## [Directive 1]
Answer these questions using the Monte Carlo simulation passage:
(a) How many basic steps does developing a Monte Carlo Simulation involve?
(b) How many days per year does the processing unit in the factory example run?
(c) If empirical or historical data for the input variables is not available, what should be done?
## [Directive 2]
Extract the portion of the Monte Carlo simulation passage from "2. Identify the" to "operations management tasks.", word for word.

## [Excerpted passage]

■ ■ ■ ■ ■

A Monte Carlo Simulation (MCS) is a sampling experiment whose aim is to estimate the distribution of a quantity of interest that depends on one or more stochastic input variables.

The development of an MCS involves three basic steps:

1. Set up a predictive model clearly identifying the dependent variable (outcome, unknown quantity of interest, function to be evaluated) and the independent variables (random input variables).

2. Identify the probability distributions of the input variables. The standard procedure involves analyzing empirical or historical data and fitting the data to a particular distribution. When such data is not available, select an appropriate probability distribution and choose wisely its parameters.

3. Repeat the simulation a significant number of times obtaining random values of the output or dependent variable. Use statistical methods to calculate some descriptive statistical measures and draw charts such as histograms or density plots of the outcome variable.

As indicated in a previous article, we can use a Monte Carlo simulation to quantitatively account for risk in business or operations management tasks.

Machine Breakdown & Repair

A practical application of a Monte Carlo Simulation includes manufacturing operations where time between machine failures and their corresponding repair times are random variables.

Assume a big factory where a processing unit runs 24 hours per day, 335 days per year (30 days for personnel vacations and yearly maintenance). Management wants to buy another processing unit to elaborate on another final product. They know that such processing units incur in random mechanical failures that require a highly skilled repair team. So, every breakdown represents an important cost.

The management decided to conduct a Monte Carlo Simulation to numerically assess the risk associated with the new project.

■ ■ ■ ■ ■

## [Data section]
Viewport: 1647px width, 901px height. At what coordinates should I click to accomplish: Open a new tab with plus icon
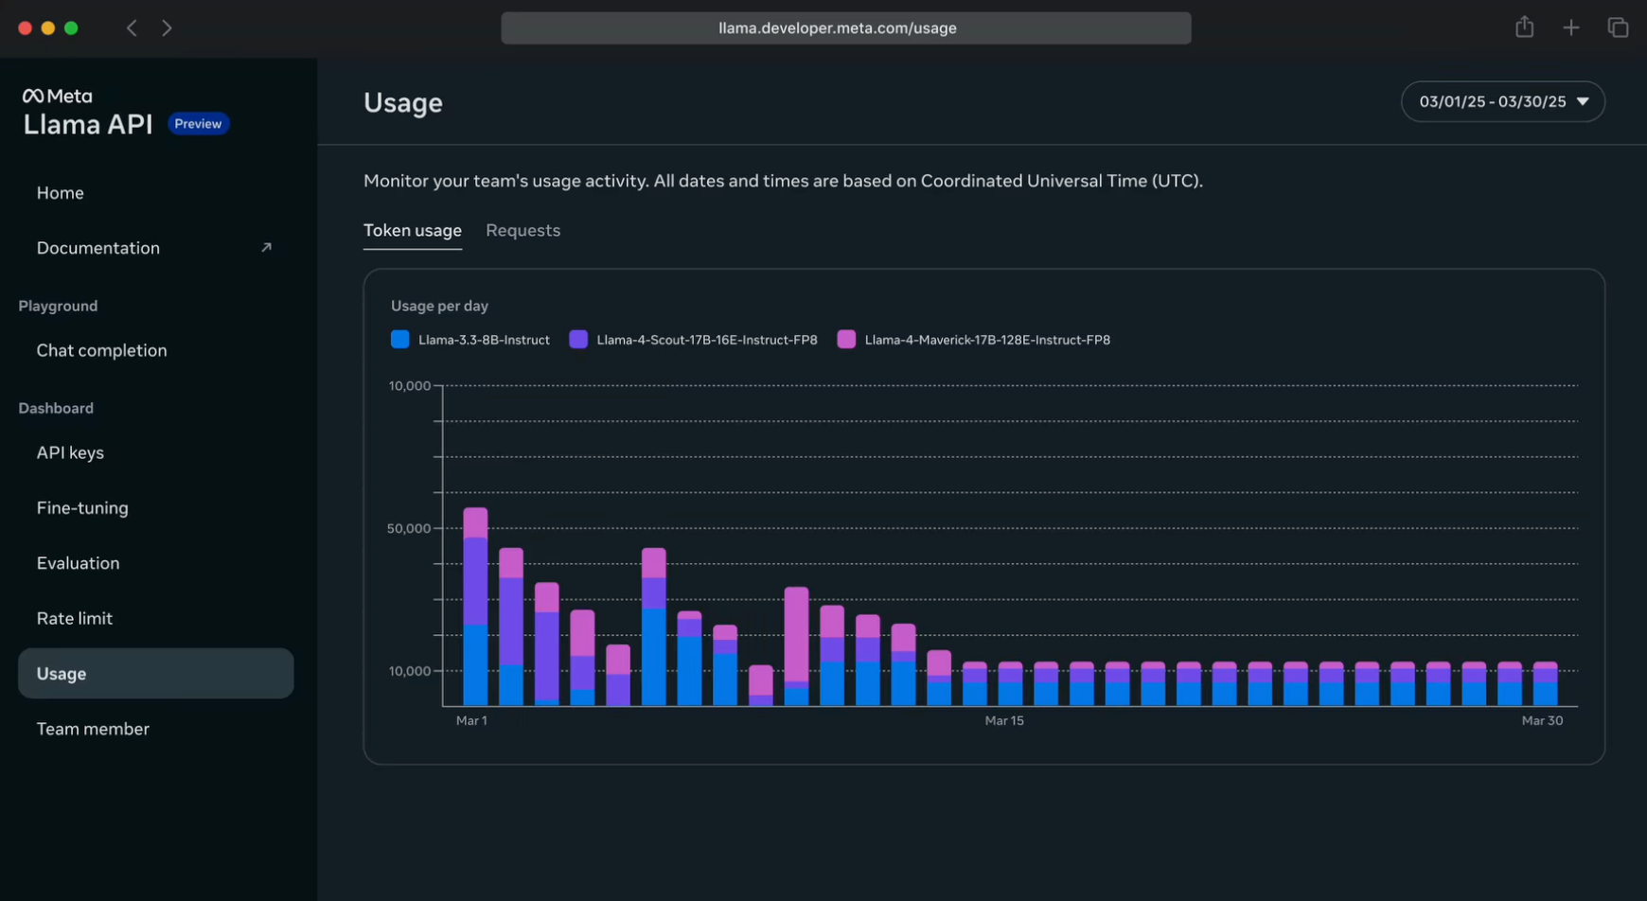1570,28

■ ■ ■ ■ ■

## [Final answer 1]
(a) Three.
(b) 335 days.
(c) Select an appropriate probability distribution and choose its parameters wisely.

## [Final answer 2]
2. Identify the probability distributions of the input variables. The standard procedure involves analyzing empirical or historical data and fitting the data to a particular distribution. When such data is not available, select an appropriate probability distribution and choose wisely its parameters.

3. Repeat the simulation a significant number of times obtaining random values of the output or dependent variable. Use statistical methods to calculate some descriptive statistical measures and draw charts such as histograms or density plots of the outcome variable.

As indicated in a previous article, we can use a Monte Carlo simulation to quantitatively account for risk in business or operations management tasks.